The data pertaining to various biochemical parameters such as total protein, SGPT, SGOT, uric acid, Hb, cholesterol and H/L ratio were influenced by different levels of T-2 toxin was statistically analyzed and the mean values are presented in Table 3. The total serum protein concentration of group T1 was higher (p < 0.05) than those of T4 and T5, but statistically similar to those of T2 and T3. The lowest total protein content was observed in group T5 (p < 0.05) when compared to T4. The present study revealed that the dietary contamination of T-2 toxin at 150 ppb or higher level resulted in significantly reduced (p < 0.05) on total protein content of broiler chickens. This results was in agreement with previous reports [14,26] in literature wherein showed that the decreased serum protein concentration was proportional to dietary levels of T-2 toxin. Further, the results showed that the lower level of cholesterol and Hb levels, increased uric acid content, SGPT, SGOT and H/L ratio (p < 0.05) in increases concentrations of T-2 toxin (150 and 200 ppb) compared with other dietary treatments in broilers (Table 3).

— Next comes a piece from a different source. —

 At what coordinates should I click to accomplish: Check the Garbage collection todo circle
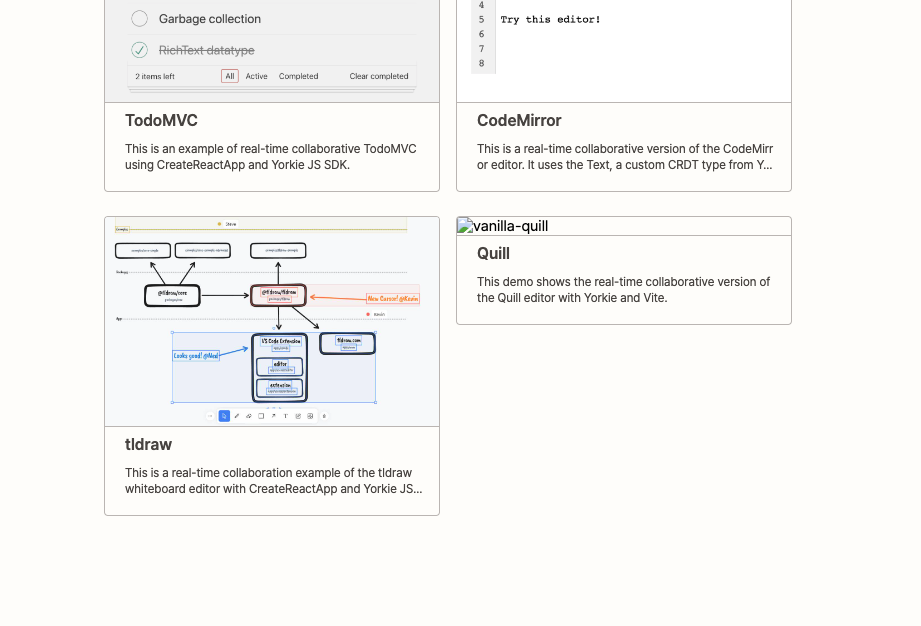[139, 18]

This finding was in agreement with earlier report of Pande et al. [14], who reported a reduction in serum cholesterol level, Hb and increased in serum uric acid due to a dietary T-2 toxin in broilers. The reduced levels of total serum protein and cholesterol, may be an effect of hepato-toxicity of T-2 toxin [14]. This increase in uric acid level may be due to the poor utilization of protein for the synthesis of tissue protein, rather than the reduced kidney function [26,27]. The reports of effects of the dietary T-2 toxin on activity of SGPT and SGOT in the broilers were in agreement with those of Narayanaswamy [29]; Krishnamoorthy [30]; Singh [31]. Contrary, Pande et al. [14] and Wyatt et al. [21] reported that a non-significant effects of T-2 toxin dietary treatments in graded levels on the H/L ratio of broilers.
CONCLUSION
It can be stated that, the broiler chickens were less affected by 100 ppb T-2 toxin than other concentrations. This results suggested that the potentials impacts of T-2 toxin in broilers; however, further research are needed to determine the effects of T-2 toxin on gut health and meat quality traits in broilers to achive great attention in current conventional system.